■ **WHAT IS REQUIRED**
A word-for-word copy is needed of the line containing "Task: Click the 参照... file browse button" and every line after it through the end of the records below, leaving out all pictures.

■ **STORED DATA**
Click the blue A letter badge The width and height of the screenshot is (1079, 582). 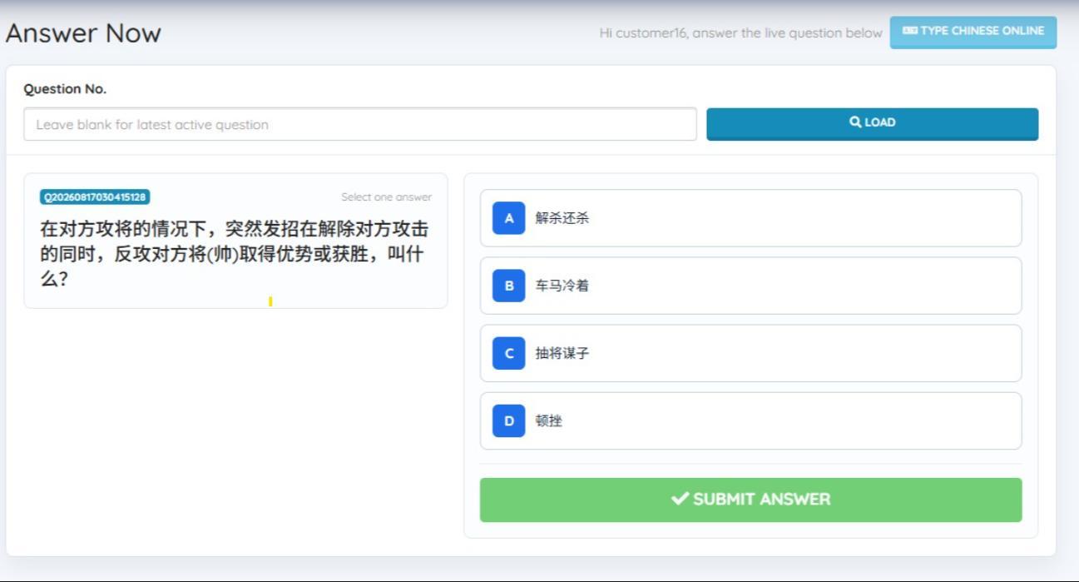click(x=509, y=218)
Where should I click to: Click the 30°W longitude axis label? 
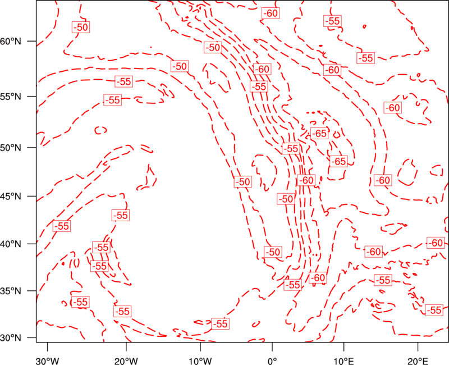(x=47, y=361)
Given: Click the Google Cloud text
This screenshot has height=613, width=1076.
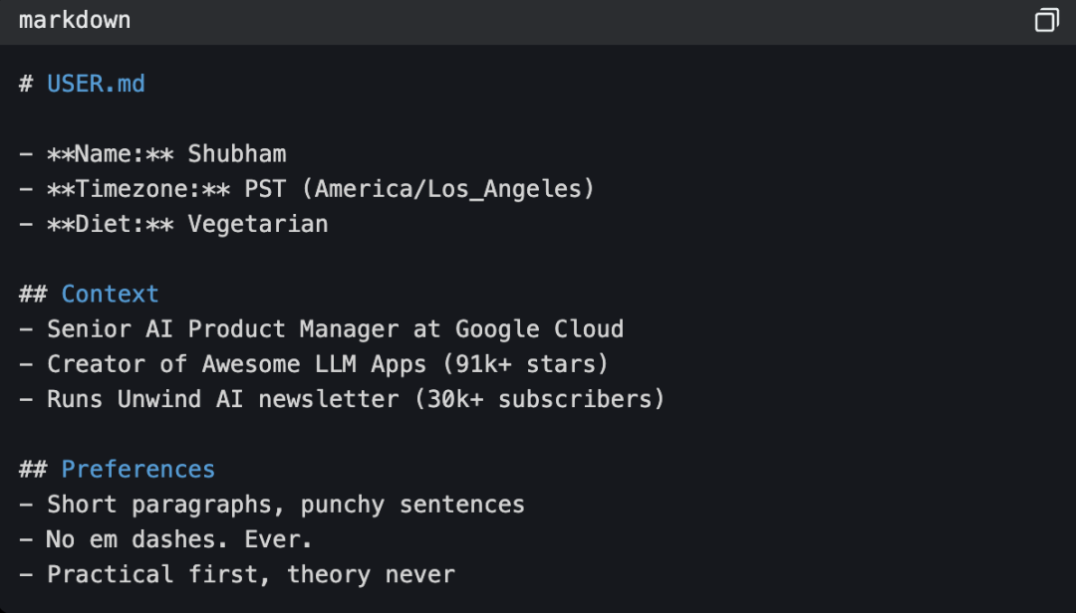Looking at the screenshot, I should point(539,329).
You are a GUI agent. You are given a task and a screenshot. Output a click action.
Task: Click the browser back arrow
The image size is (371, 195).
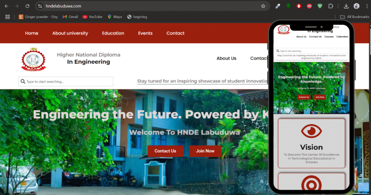(x=7, y=6)
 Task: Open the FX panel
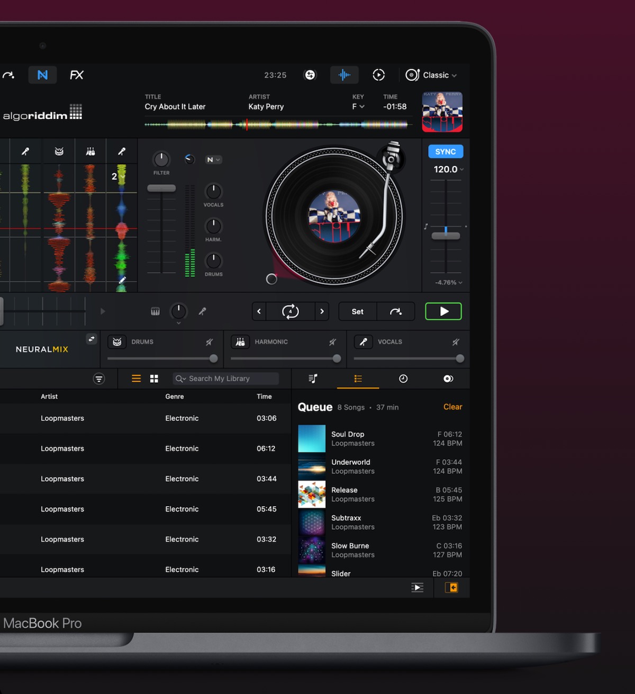[x=77, y=75]
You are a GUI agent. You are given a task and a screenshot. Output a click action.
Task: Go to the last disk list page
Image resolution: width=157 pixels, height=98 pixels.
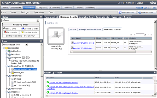(x=151, y=35)
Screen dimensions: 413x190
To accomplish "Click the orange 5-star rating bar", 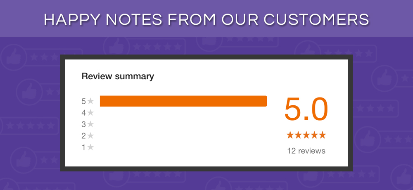I will (x=183, y=101).
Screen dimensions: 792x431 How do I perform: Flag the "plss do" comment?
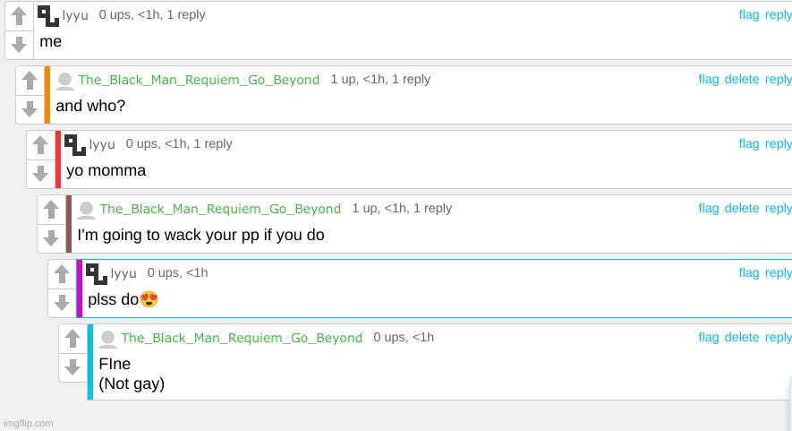click(x=748, y=272)
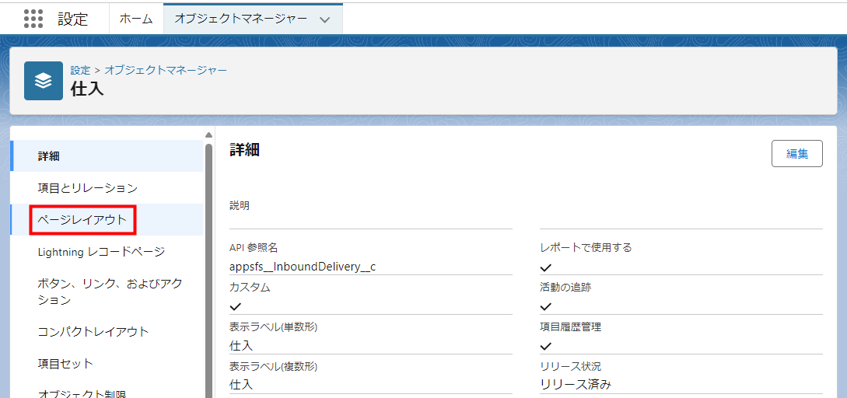This screenshot has width=847, height=398.
Task: Open 詳細 in the sidebar
Action: point(49,156)
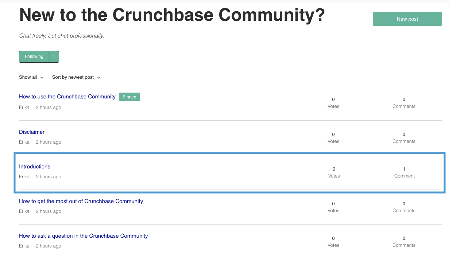Click the page heading New to the Crunchbase Community?
Screen dimensions: 449x261
(172, 15)
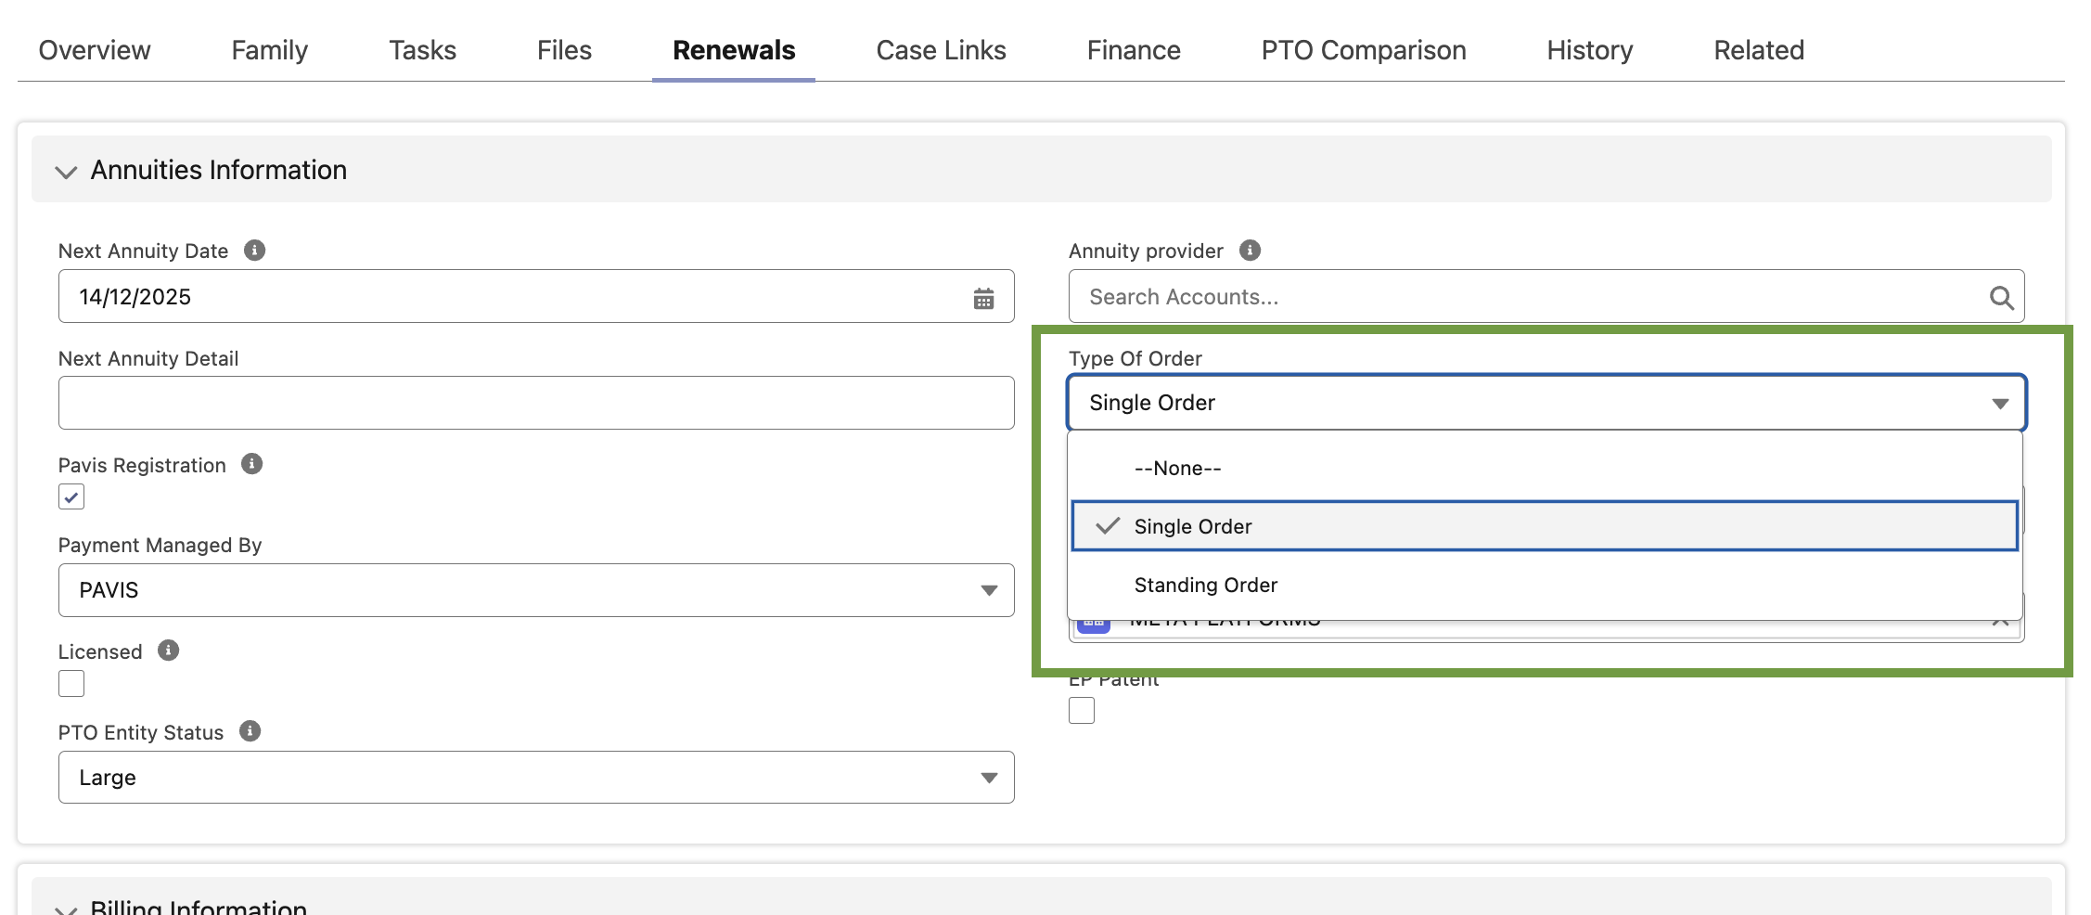Click info icon next to Licensed

[x=168, y=651]
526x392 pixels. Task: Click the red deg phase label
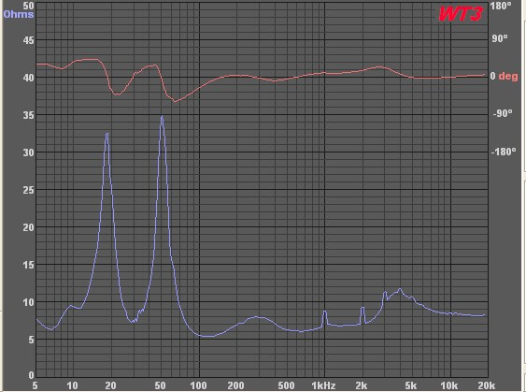click(508, 77)

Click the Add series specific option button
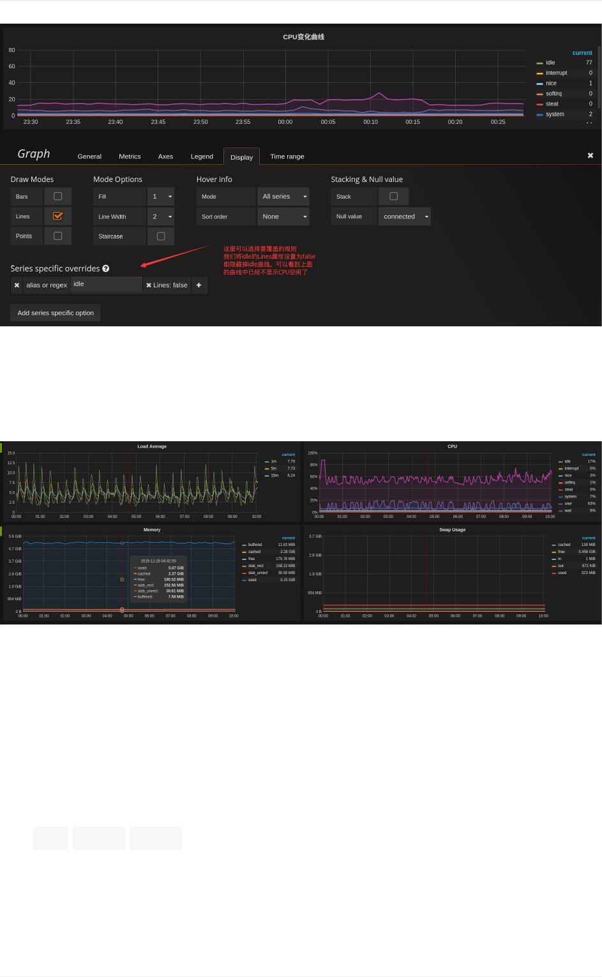(56, 313)
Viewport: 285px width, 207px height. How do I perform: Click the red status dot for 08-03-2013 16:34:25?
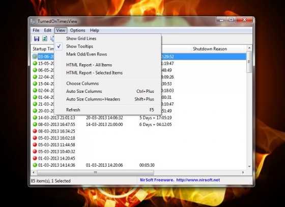[x=35, y=131]
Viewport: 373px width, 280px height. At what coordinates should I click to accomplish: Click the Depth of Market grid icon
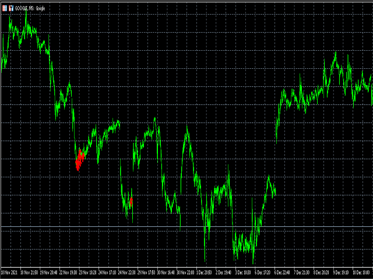click(5, 8)
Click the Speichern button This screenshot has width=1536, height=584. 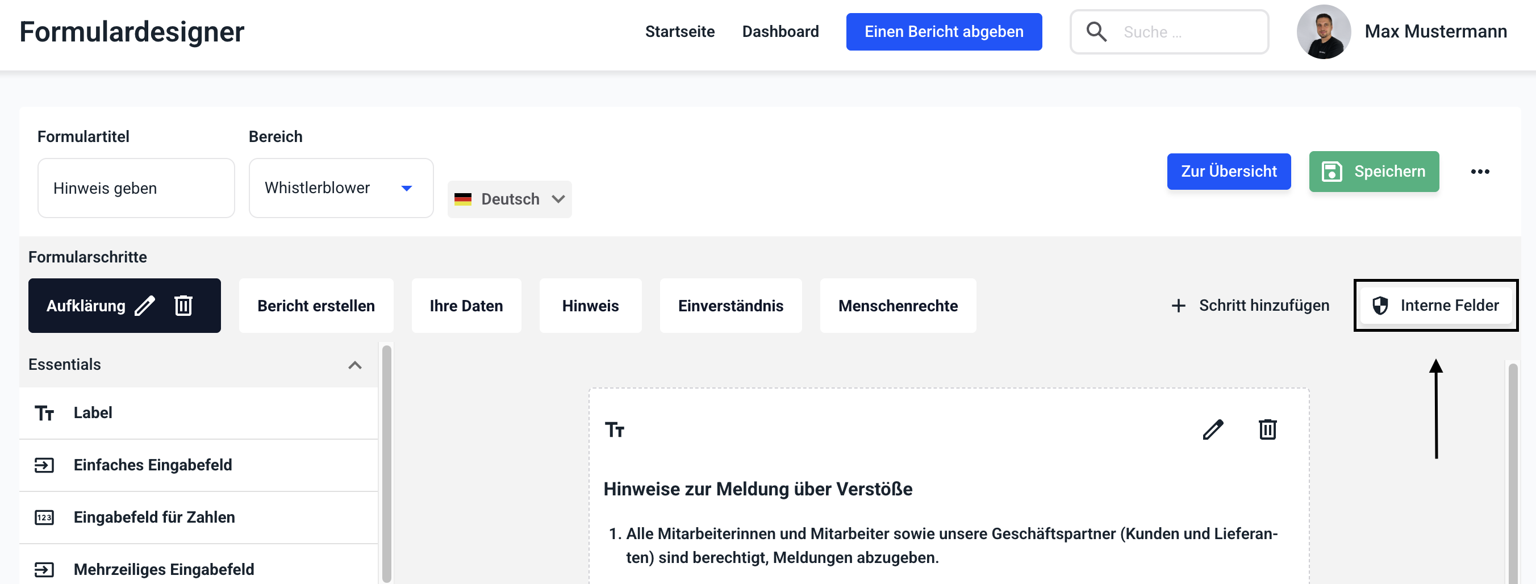pyautogui.click(x=1373, y=172)
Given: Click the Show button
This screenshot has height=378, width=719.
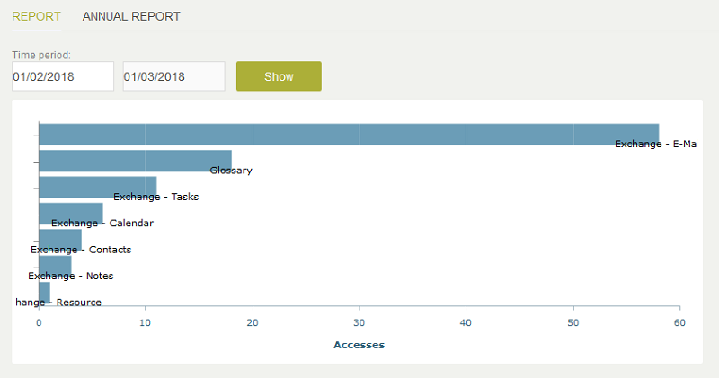Looking at the screenshot, I should (x=279, y=76).
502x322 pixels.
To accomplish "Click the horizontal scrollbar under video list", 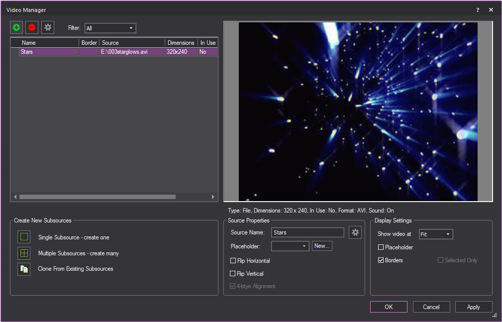I will coord(97,197).
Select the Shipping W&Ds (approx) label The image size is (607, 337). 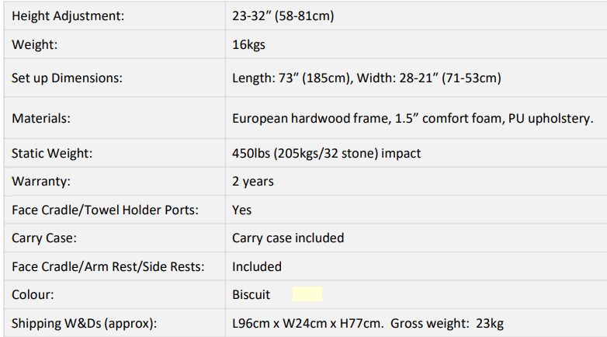click(84, 323)
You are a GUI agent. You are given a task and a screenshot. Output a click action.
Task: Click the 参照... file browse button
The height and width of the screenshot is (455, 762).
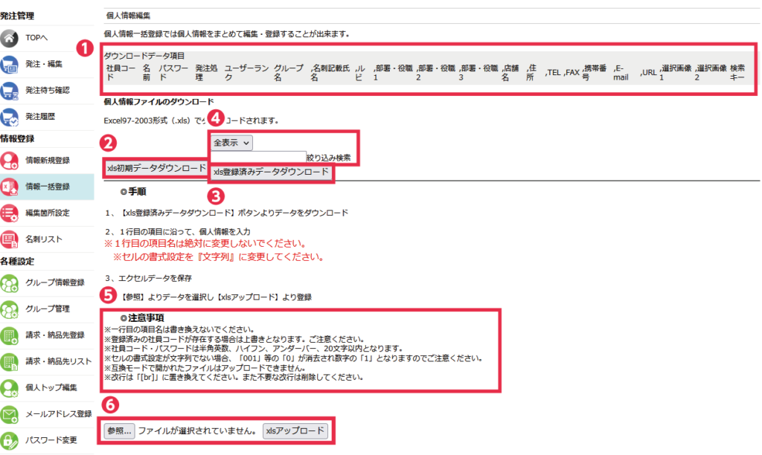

■ **WORKED SOLUTION**
Task: Click the 参照... file browse button
The height and width of the screenshot is (455, 762).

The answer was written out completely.